(Data in this exercise)

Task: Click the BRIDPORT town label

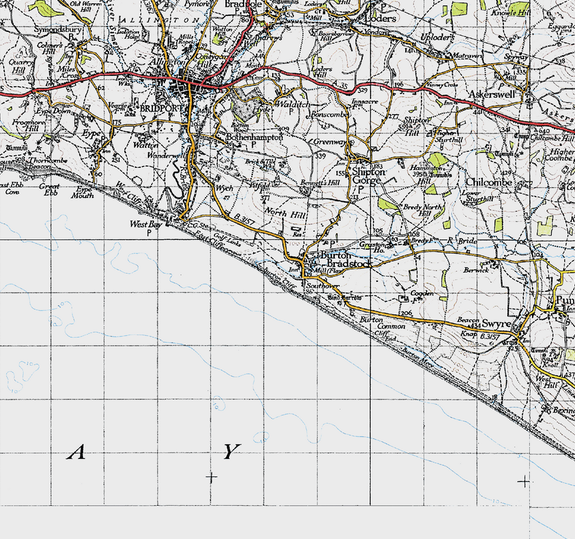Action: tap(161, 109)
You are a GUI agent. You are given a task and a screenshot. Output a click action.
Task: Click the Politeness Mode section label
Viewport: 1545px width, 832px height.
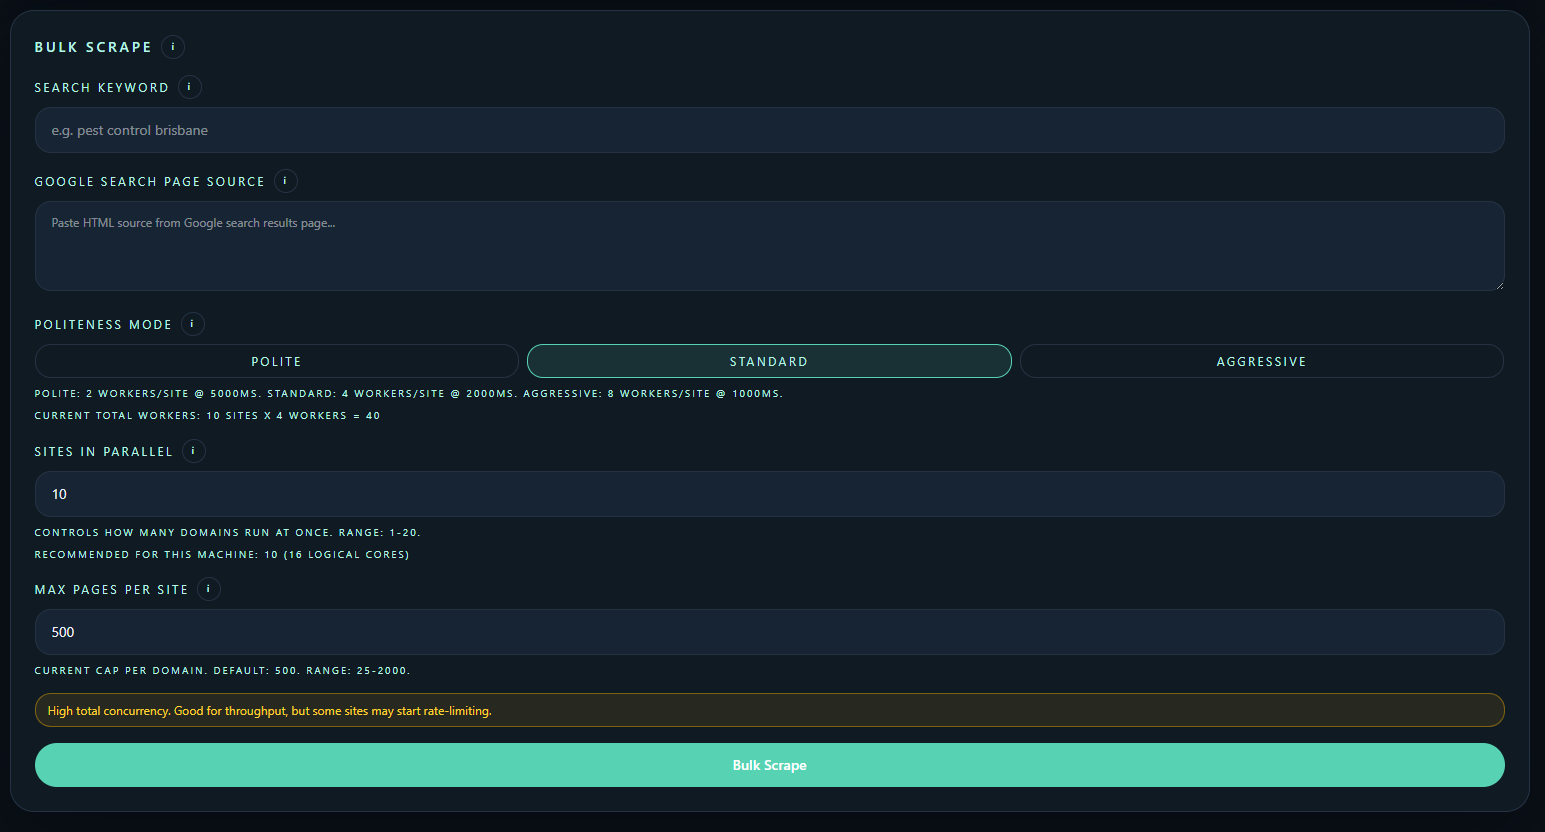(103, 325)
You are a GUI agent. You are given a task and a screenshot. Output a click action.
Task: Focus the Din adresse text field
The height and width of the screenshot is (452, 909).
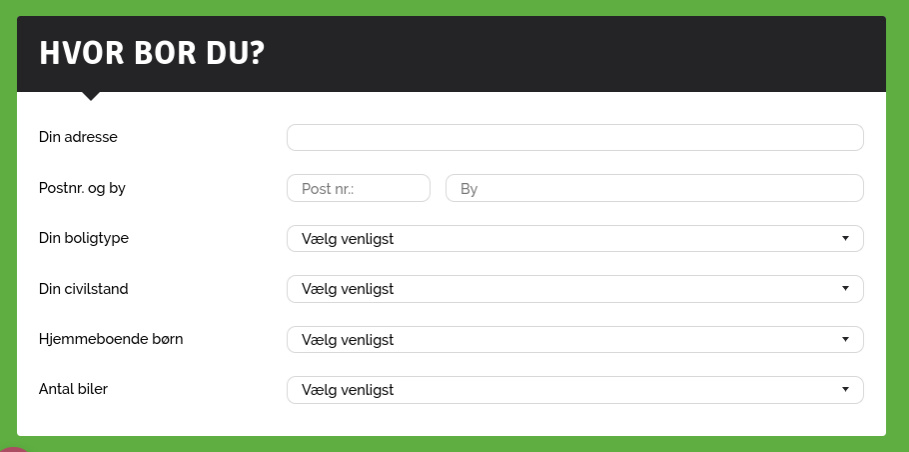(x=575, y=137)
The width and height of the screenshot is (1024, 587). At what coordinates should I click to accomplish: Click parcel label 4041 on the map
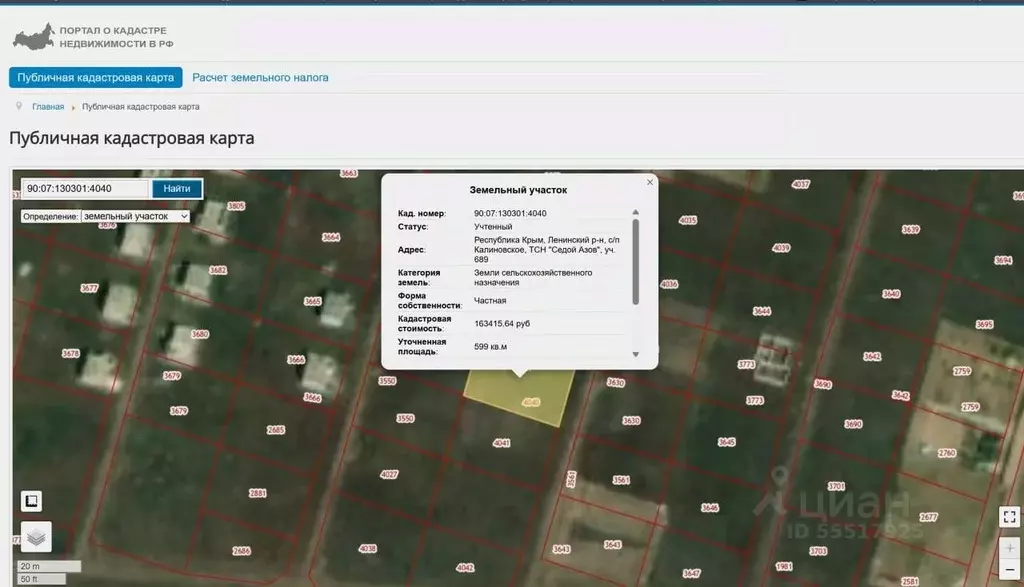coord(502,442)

(End Data in this exercise)

# Exercise brief:
What you return must match the material above exactly, minus its pictures.

# Task output:
Task: Click the BRIDPORT town label

Action: tap(161, 109)
You are a GUI agent. You are given a task and a screenshot. Output a click action.
Task: Click the Politeness Mode section label
Viewport: 1545px width, 832px height.
(103, 325)
You are a GUI agent. You are given a task and a screenshot. Output a click action.
Task: Focus the Din adresse text field
The height and width of the screenshot is (452, 909).
(x=575, y=137)
The width and height of the screenshot is (1024, 587). At what coordinates should I click to accomplish: Click parcel label 4041 on the map
coord(502,442)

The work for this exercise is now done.